I had a case of this just now on Excel 2010: a particular spreadsheet that would not auto-recalculate. I changed the setting as indicated above; but the auto-recalculate still did not work, and upon rechecking the "Calculation" option, found it had reset itself back to "Manual" all by itself. Three attempts later and it was still adamant it wanted to be "Manual" and nothing else.

So here is my solution to the problem:

Copy the contents of the spreadsheet to a new one, and deleted the old one (it wasn't a particularly important spreadsheet, thankfully), and everything was fine. I can only assume that somehow the file had become corrupted.

A good reason to keep backups.

  • 5
    If that workbook was an .XLSM or .XLSB it may have had a rogue Worksheet_Change or similar event macro that utilized Application.Calculation = xlCalculationManual and either errored out or simply did not reset it to xlCalculationAutomatic.
    – user385793
    Dec 22, 2014 at 15:33

Reposting this snippet that user RFB had (inappropriately) attempted to edit into my answer:

A possible cause is that the Office Prefs file is corrupted. In OSX this can be found in:

Library/Group containers/*.office/com.microsoft.officeprefs.plist. 

Delete this file and restart the OS. A new plist file will be created when Office is restarted. Formulas recalculated again perfectly.


It looks like it is a "known bug" going on at least since 2012, given google results: once you open one file where the "automatic calculation" flag is set to off, all subsequent workbooks you will open will e automatically set to "automatic calculation = off". So the turn-off of automatic calculation is...automatic.

It also happens sometimes that a file gets corrupted and prevents you from re-enabling automatic calculation.

Sometimes there also can be a macro, "hidden" inside a workbook, which programmatically turns off calculation in a specific situation, but there is no way you can know it... until you notice formulas results keep not changing!

Application.Calculation = xlManual

Application.Calculation = xlAutomatic






I also have had this problem with a very large spreadsheet that just stopped updating itself over the weekend, but having checked the above solutions, setting were already set to automatic, and sheet is too big to rebuild, so I was at a loss.
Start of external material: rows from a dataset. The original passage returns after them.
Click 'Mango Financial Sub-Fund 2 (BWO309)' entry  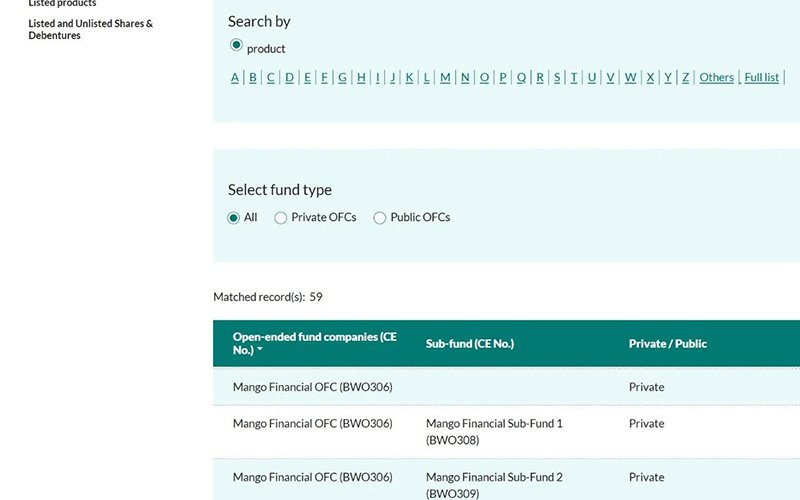coord(494,484)
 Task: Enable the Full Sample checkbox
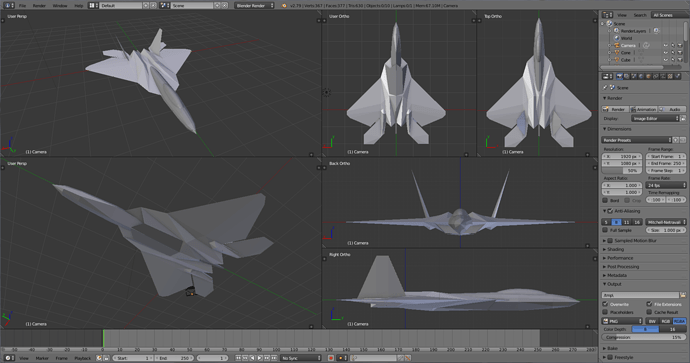pos(605,230)
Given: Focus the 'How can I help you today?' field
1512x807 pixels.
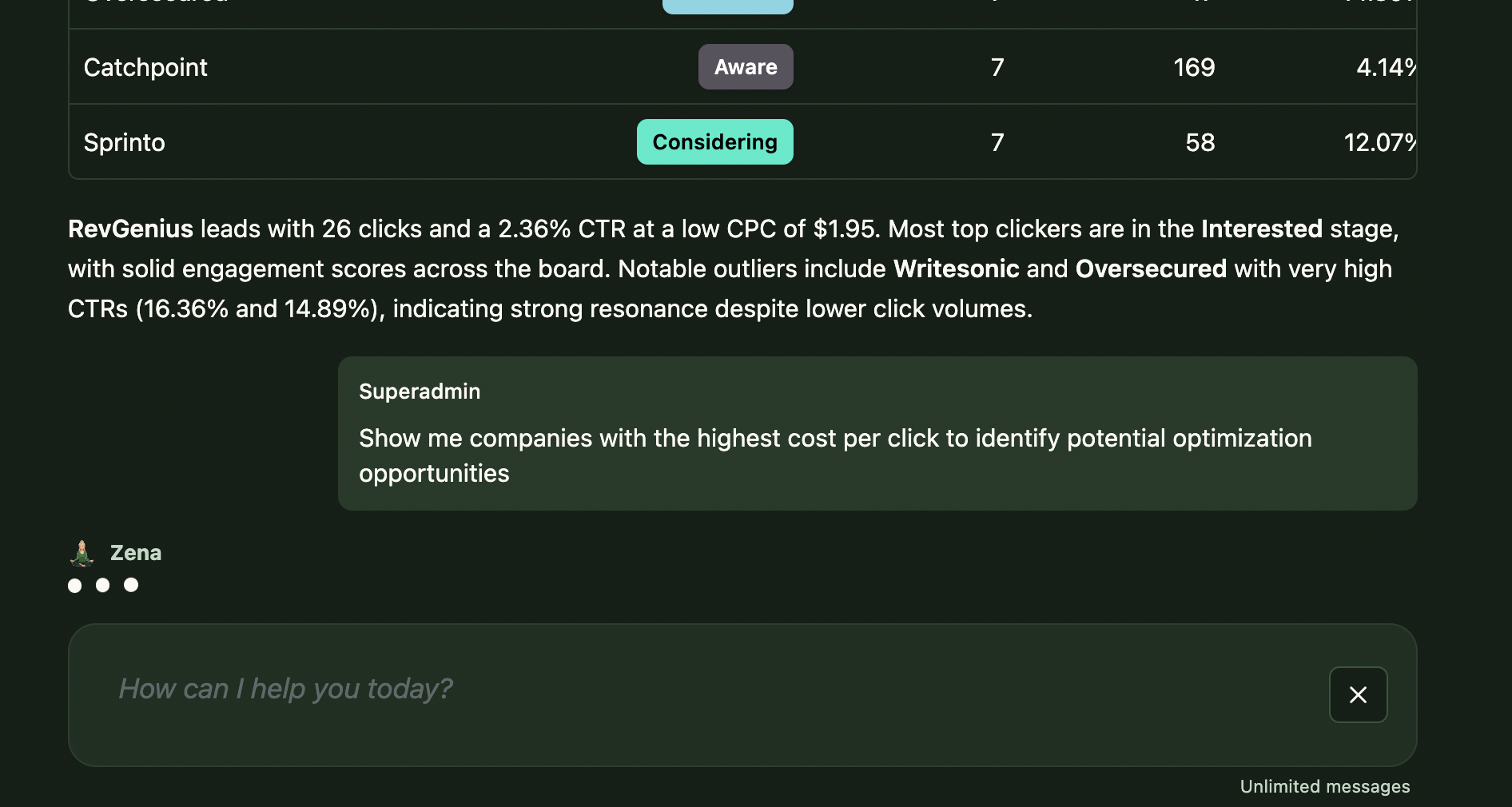Looking at the screenshot, I should (x=703, y=690).
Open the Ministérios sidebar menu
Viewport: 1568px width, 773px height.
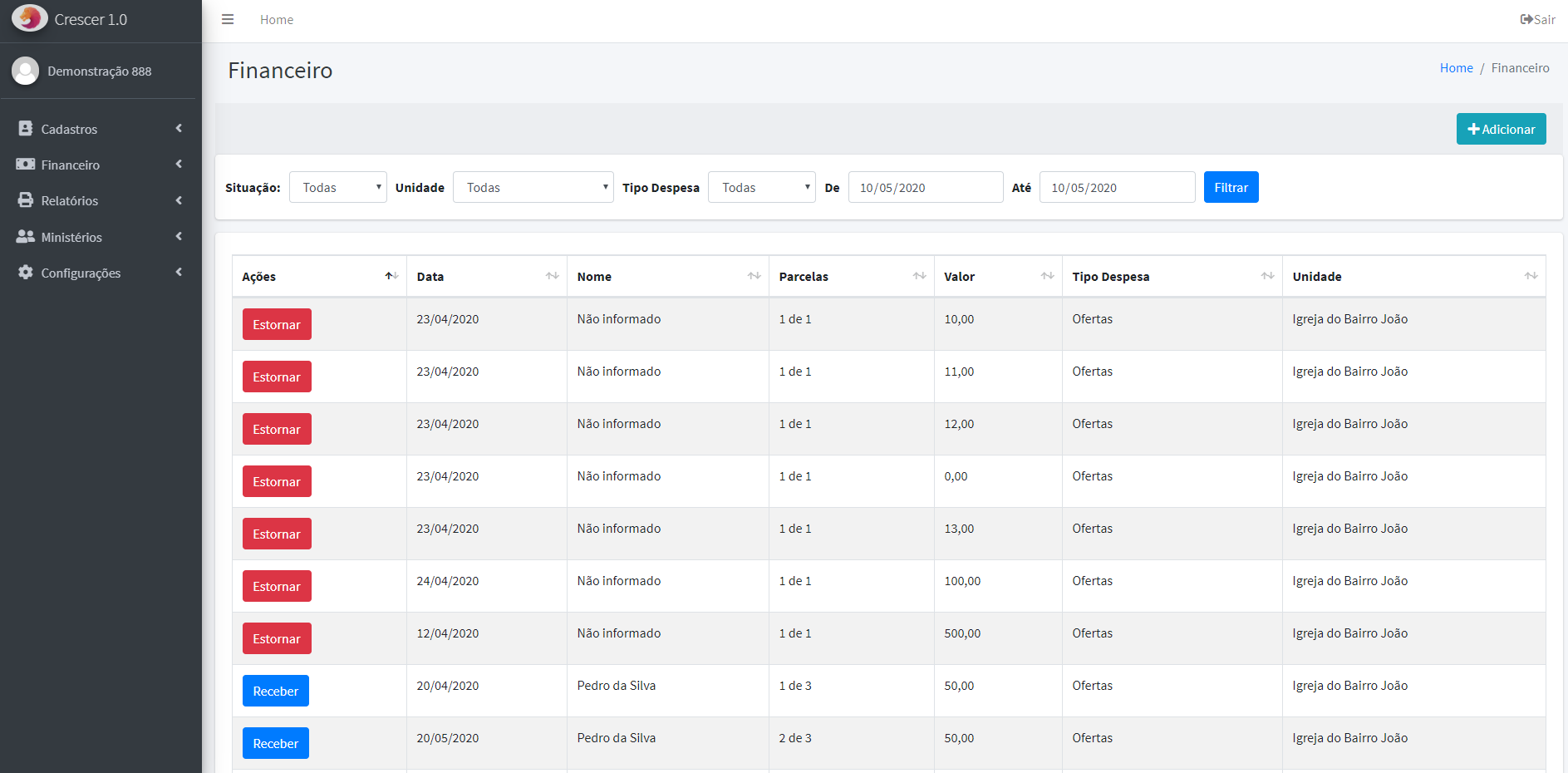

My solution was to find an old version of the same excel spreadsheet which was not having thses issuesbefore I archived it, which is of similar size and complexity to the current version.

I opened this spreadsheet, checked that this was still working and autoupdating with current installation of MS Excel and any new automatic office updates (which it did work with), and then just reopened the original spreadsheet. "Hey presto" it was working again.


In my instance I was using a particular add-in called PI Datalink. Somehow PI's Calculate method was no longer running during the normal workbook recalculate. In Settings I had to change Automatic Update command to Full Calculate and then back again. Once the original setting had been restored, the add-in ran as normal.


I ran into an issue where some cells weren't calculating. I checked all the normal things, like cell type, auto calculation, etc...

What I found to be the problem was the formula and the fact that I surrounded numbers with quotes. That probably turned the cell into a text format cell, even though technically the cell was still a number and listed as one under the formats.

I stripped the quotes and the cells calculated as normal.

  • 1
    I suspect that your problem and its solution were different from the one in this question. The fact that there is a different accepted answer means that this problem is different from yours and that solution worked. Typically, the kind of error you describe (turning a value into the wrong type of argument for a formula), will produce an error message. In this question, there was no error message; formulas just required manual recalculation instead of doing it automatically. Your answer is really a somewhat random reference to a different problem you had.
    – fixer1234
    Feb 24, 2015 at 2:14
  • This is not the solution. Actually it's an Excel bug which transfers "do not calculate" option from a workbook to another automatically, without warning the user.